-- Opening Marker --
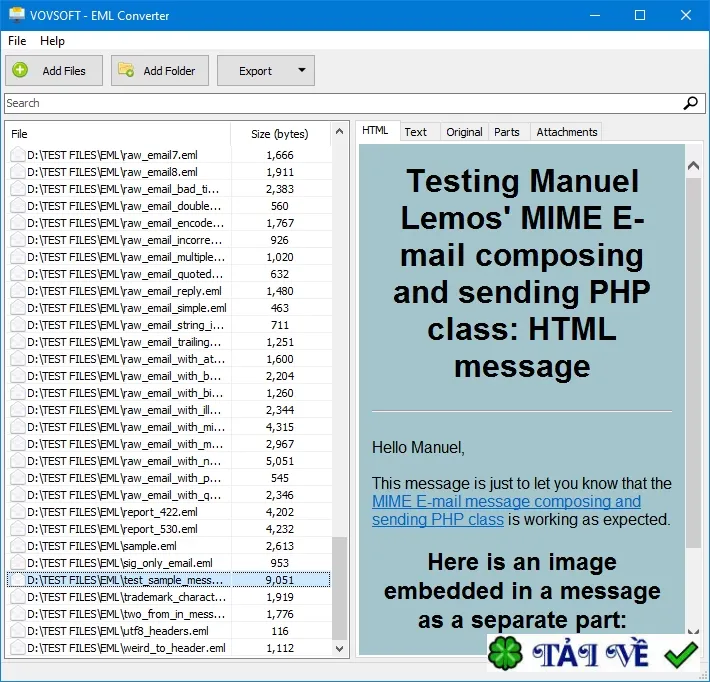Switch to the Original tab

tap(464, 132)
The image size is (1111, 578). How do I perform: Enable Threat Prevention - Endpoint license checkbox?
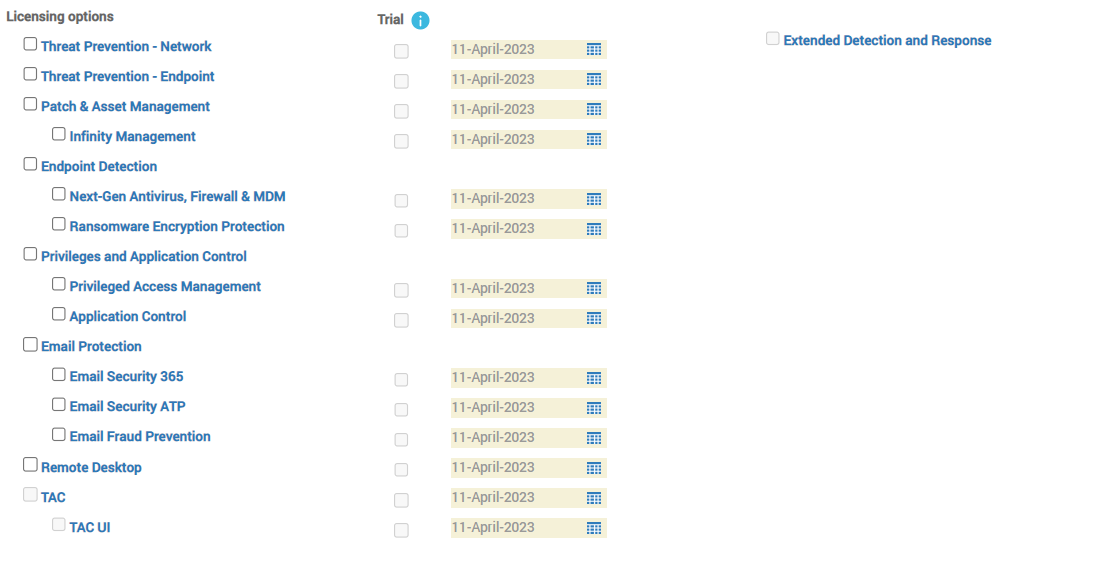click(30, 74)
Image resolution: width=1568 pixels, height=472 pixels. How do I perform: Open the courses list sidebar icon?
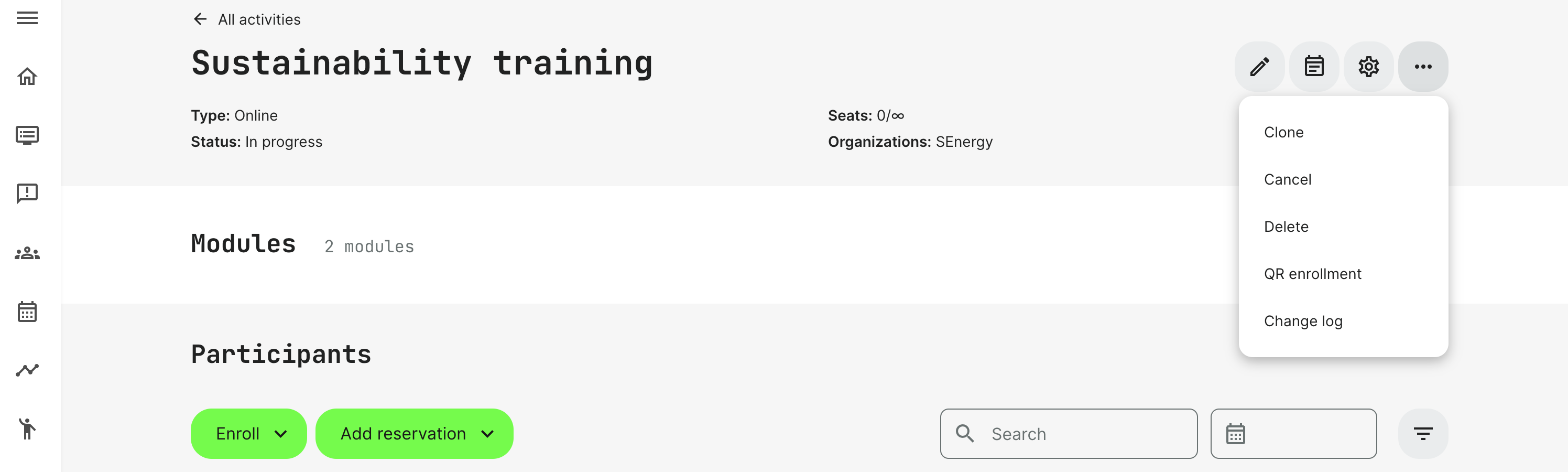(x=27, y=135)
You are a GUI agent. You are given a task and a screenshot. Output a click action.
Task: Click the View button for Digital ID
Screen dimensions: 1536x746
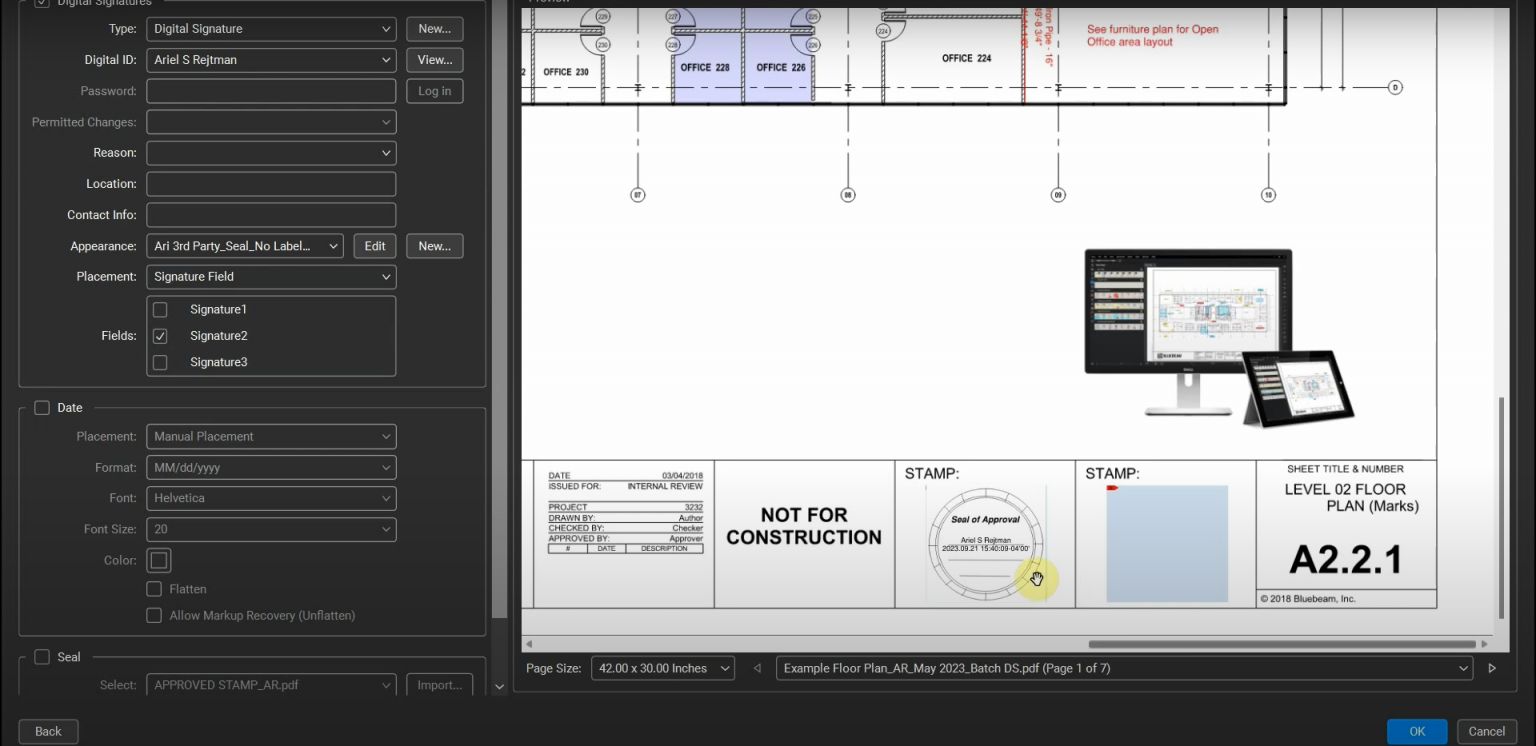(434, 59)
-- Closing Marker --
◆ What you should do ◆
Starting at the line that contains "Image resolution: width=1568", retype each line through the final one in the listing, with both ends kept and the pictures omitted.

◆ Result of the exercise ◆
Image resolution: width=1568 pixels, height=472 pixels. How do I perform: Open the courses list sidebar icon?
(x=27, y=135)
You are a GUI agent. You are given a task and a screenshot. Output a click action.
Task: Click the View button for Digital ID
Screen dimensions: 1536x746
(434, 59)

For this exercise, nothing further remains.